Felix
This Spanish drama starts in grizzly manner. The camera slowly reveals a double murder, involving a prostitute with links to the Chinese mob. Felix is film director Cesc Gay’s stab at big-budget TV and in the build up to its screening he has spoken about taking inspiration from Hitchcock’s back catalogue, especially the James Stewart era of suspense, thrills and murk. Felix doesn’t quite reach those heady heights but as Leonardo Sbaraglia in the lead role does manage to encapsulate the same fish-out-of-water feel that Stewart brought to Hitchcock’s best thrillers. Shot on location in Andorra, the setting is breathtaking and there’s a healthy dollop of humour amid the gruesome corpses. ITV is dealing with the international rights, but as of yet there’s no UK deal in place.

Mother
This South Korean take on the missing child drama lacked any of the real punch needed to make it stand out.

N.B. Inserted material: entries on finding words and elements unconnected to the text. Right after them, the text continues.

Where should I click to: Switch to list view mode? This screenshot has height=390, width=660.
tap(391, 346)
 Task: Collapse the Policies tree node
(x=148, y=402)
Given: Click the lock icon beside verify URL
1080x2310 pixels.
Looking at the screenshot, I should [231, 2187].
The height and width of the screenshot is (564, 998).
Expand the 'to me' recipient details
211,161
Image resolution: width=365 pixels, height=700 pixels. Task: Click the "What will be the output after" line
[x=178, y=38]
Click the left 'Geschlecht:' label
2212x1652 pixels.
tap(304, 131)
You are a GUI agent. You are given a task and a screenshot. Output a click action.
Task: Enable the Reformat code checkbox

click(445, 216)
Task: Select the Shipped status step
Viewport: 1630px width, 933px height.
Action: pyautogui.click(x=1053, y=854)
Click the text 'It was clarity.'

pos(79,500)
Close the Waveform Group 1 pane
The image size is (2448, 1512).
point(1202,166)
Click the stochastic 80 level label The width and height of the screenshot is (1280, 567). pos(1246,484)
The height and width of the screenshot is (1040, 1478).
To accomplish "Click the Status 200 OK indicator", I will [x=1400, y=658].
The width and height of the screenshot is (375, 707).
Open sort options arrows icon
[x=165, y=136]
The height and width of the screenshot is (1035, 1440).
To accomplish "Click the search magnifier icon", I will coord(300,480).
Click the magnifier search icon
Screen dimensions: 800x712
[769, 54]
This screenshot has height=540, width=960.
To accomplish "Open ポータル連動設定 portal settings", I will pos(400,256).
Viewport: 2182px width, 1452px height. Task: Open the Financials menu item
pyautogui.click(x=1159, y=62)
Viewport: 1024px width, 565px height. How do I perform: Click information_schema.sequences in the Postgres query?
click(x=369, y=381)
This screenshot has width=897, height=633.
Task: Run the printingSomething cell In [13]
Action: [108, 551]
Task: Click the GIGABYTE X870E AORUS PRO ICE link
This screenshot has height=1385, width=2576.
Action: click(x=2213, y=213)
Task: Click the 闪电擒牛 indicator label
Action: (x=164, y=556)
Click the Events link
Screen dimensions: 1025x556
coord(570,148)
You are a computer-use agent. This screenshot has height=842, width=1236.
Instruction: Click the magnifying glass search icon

An ornithologist (Kang Su Jin) turns to teaching after her research project is mothballed and finds herself in a class with kids who relentlessly bully each other, make jokes about poo and even managed to poison the school’s pet duck. The real villains here aren’t the kids, however. It’s the guardians of Kim Hye Na, the class’s most bullied child, who is physically and mentally abused by her mother’s gamer boyfriend. Ms Kang is then forced to choose: it’s her birds or the children, as she’s given a way back to ornithology. Unlike Broadchurch – or even Stranger Things – there’s never any real shocks or twists to speak of as things unfold in pretty much the exact manner you might expect.
Killing Eve

Phoebe Waller-Bridge thriller for BBC America didn’t win any of the big prizes, but is clearly something special. An assassin is running around Europe offing targets with clinical accuracy and, it has to be said, incredible style. Jodie Comer plays the killer, while Sandra Oh is the bumbling but brilliant MI5 agent tasked with finding out who she is and stopping her before she kills another mark. It’s got Waller-Bridge’s trademark humour, mixed with classy production and locations that make it feel like The Night Manager or McMafia, except with a bit more self-awareness and a bit less of an obsession with being like James Bond. Bravura stuff.
When Heroes Fly
This Israeli drama took home the big prize from the inaugural Canneseries. Following in the footsteps of Fauda (Netflix), the action centres on a platoon of Israeli army reservists who stumble upon an IDF tank stranded in enemy territory. It contains vital intelligence that, if it fell into the hands of Hezbollah, would be terrible for the Israeli forces. After they intervene and things go pear-shaped, we fast forward to years after the event where the remaining platoon members are trying to put the pieces back together. The soldiers become fragmented and disillusioned as some of them are blamed for the incidents while others can’t forgive betrayals. Somewhere between Homeland, True Detective and Naked and The Dead, it’s gripping, if far from original stuff, and unlike anything else in the competition.

Lykkeland
The elevator pitch for this might go something like: “It’s the Norwegian Mad Men, but set in the North Sea oil fields.” Oil Men, anyone? Set in the coastal town of Stavanger during the oil boom of the 70s, the God-fearing folk of northern Norway are pitted against the bolo tie-wearing hordes from Texas and Oklahoma who descend on the town to try to tap its seemingly dry wells. It’s got a lot of the prestige TV tropes: period setting, period costumes, period cars and lots of drinking, but feels a bit too close to Mad Men at times, especially the pregnancy storyline that mirrors Peggy Olson’s tale almost beat for beat. The tensions between the Americans and the Norwegians provide a nice constant source of drama, and there’s even a bit of anti-free-market subtext as the characters discuss, at some length, the pros and cons of the Scandinavian economic system compared to the US one.

The Hunter
Il Cacciatore (The Hunter in English) is another Italian-produced mob drama. Like Maltese, the action is set in Sicily in the 90s, when the justice system began the difficult process of untying itself from the Mafia which had infiltrated its ranks. Here, the hunter refers to Saverio Barone, a young prosecutor who shopped his own boss for corruption before going on to become one of the most successful anti-Mafia figures of the 90s. Lead actor Francesco Montanari took home the big acting prize from Canneseries and the show itself has been bought by Amazon. Definitely one to seek out for fans of Maltese and Walter Presents’ stylish foreign fare.
The Typist
Definitely one of the stranger entrants in the inaugural competition, this German thriller sounds incredible on paper. A typist who transcribes police interviews takes matters into her own hands when a seemingly guilty man manages to get off on a technicality. It’s a bit like a straight version of John Waters’ 90s comedy Serial Mom. As things escalate, it’s hard to buy into the violence and anger being doled out by someone who was meticulously transcribing interviews a few scenes before, even if she is motivated by the mysterious death of her own daughter. But if you can put that to one side, it’s bizarrely thrilling and hugely mundane at the same time.